REQUIREMENT
Which lines below contain the word "width"? Pick out each of them and copy it in full.
>> begin SOURCE RECORDS
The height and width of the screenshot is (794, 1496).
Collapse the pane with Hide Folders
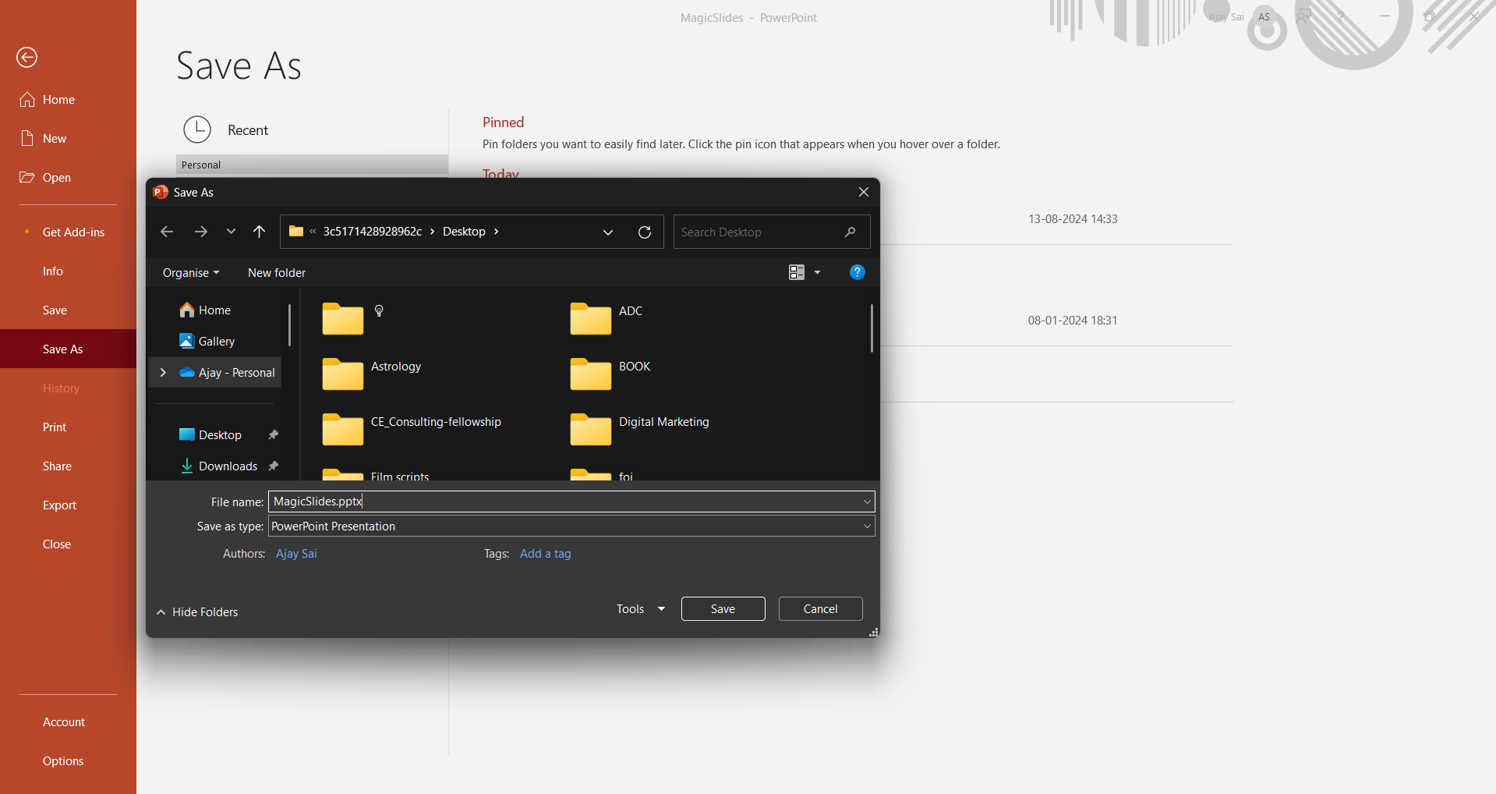coord(197,612)
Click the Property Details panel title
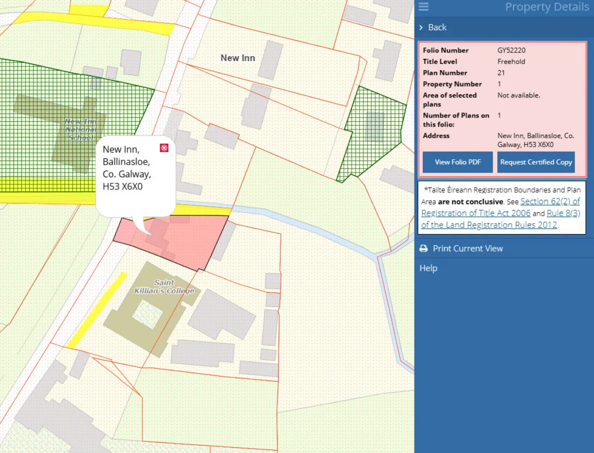The image size is (594, 453). pos(547,7)
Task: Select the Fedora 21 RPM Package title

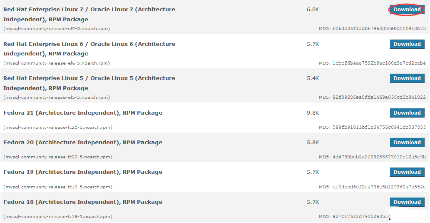Action: click(83, 113)
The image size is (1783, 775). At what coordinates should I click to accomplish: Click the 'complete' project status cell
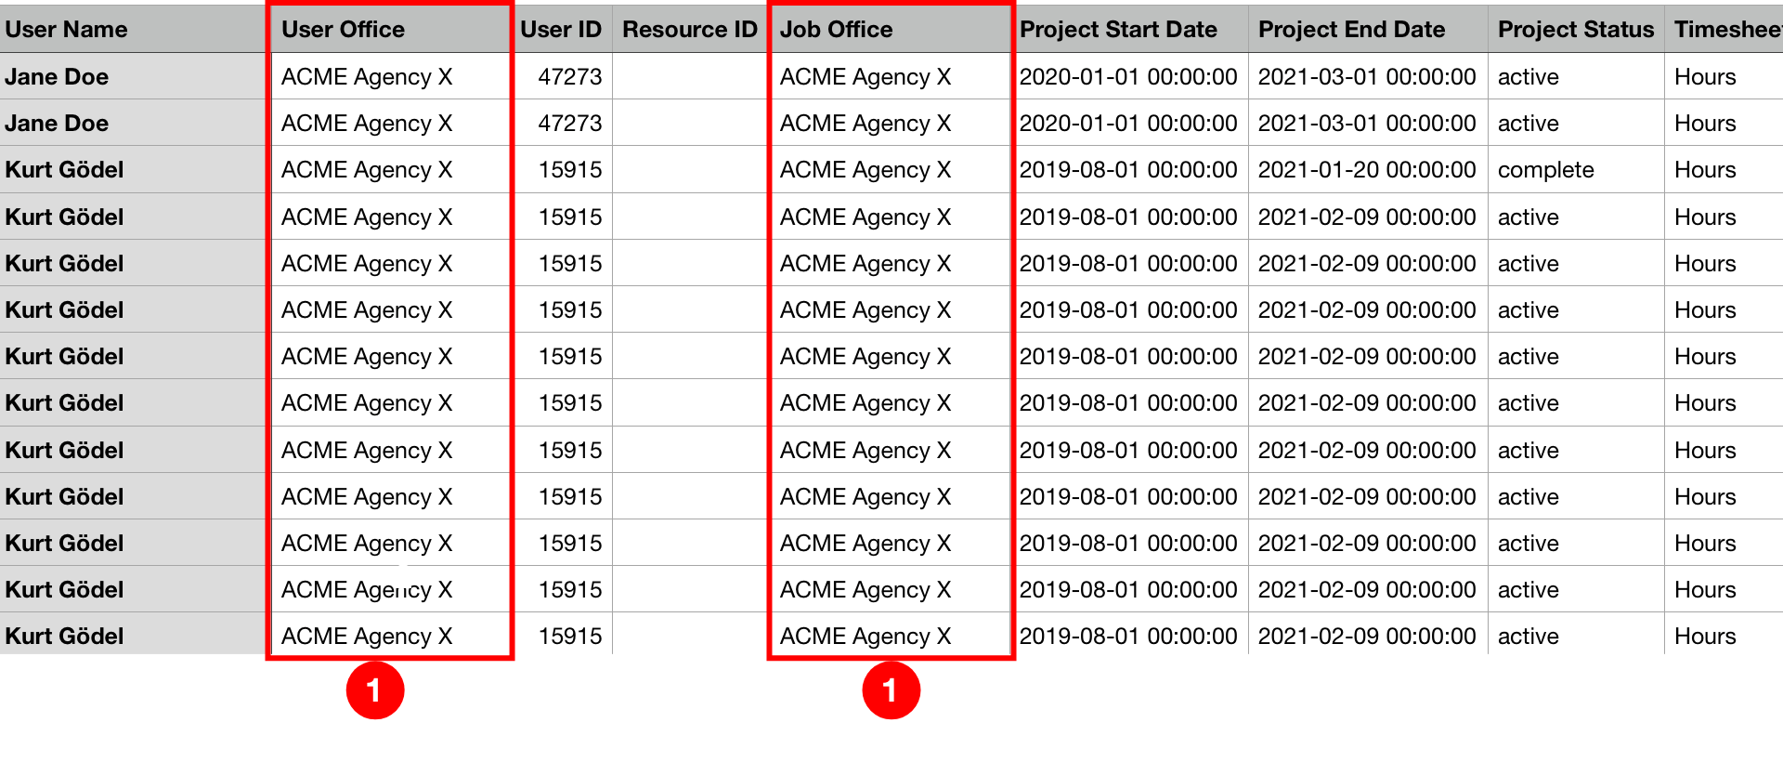[1576, 170]
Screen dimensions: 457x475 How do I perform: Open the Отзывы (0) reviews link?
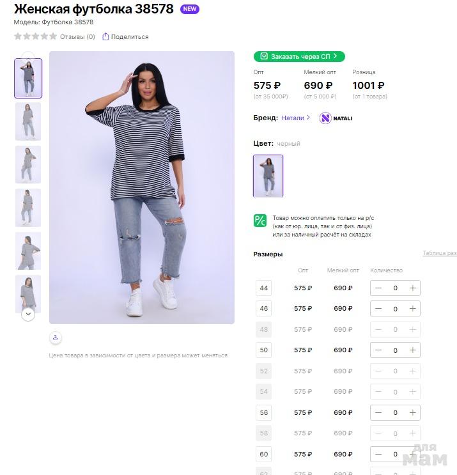pyautogui.click(x=77, y=36)
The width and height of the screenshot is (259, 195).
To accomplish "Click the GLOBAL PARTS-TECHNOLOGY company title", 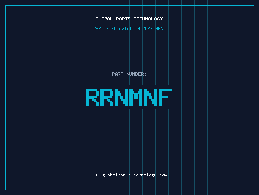I will pos(129,19).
>> end SOURCE RECORDS
WORKED ANSWER
The height and width of the screenshot is (794, 1496).
The width and height of the screenshot is (259, 195).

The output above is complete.